__Required work__: Rewrite all the material below, requests included, and shift every coordinate in the answers by adding 52 to each number. Omit the pictures.

__Screenshot and document pointing data__:
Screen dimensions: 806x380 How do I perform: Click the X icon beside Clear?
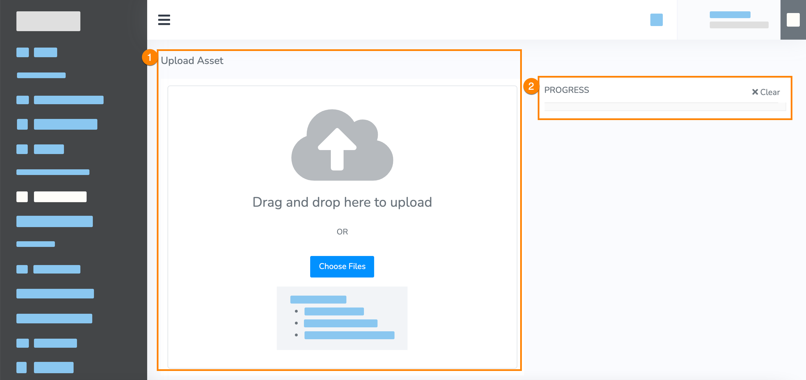point(755,92)
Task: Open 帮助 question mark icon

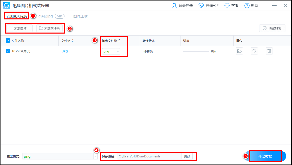Action: 247,6
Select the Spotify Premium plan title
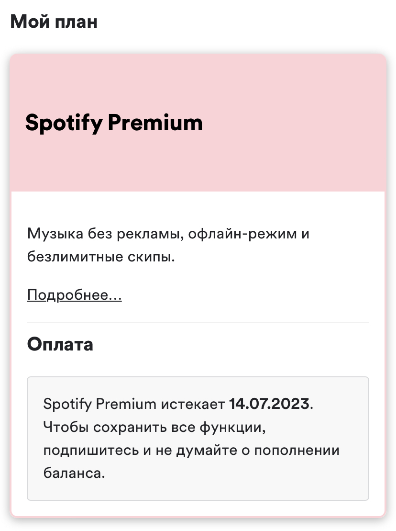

__Final answer__:
Screen dimensions: 806x380 How do I perform: Click the X icon beside Clear?
point(807,144)
Task: Open 帮助 question mark icon

Action: 299,58
Select the Spotify Premium plan title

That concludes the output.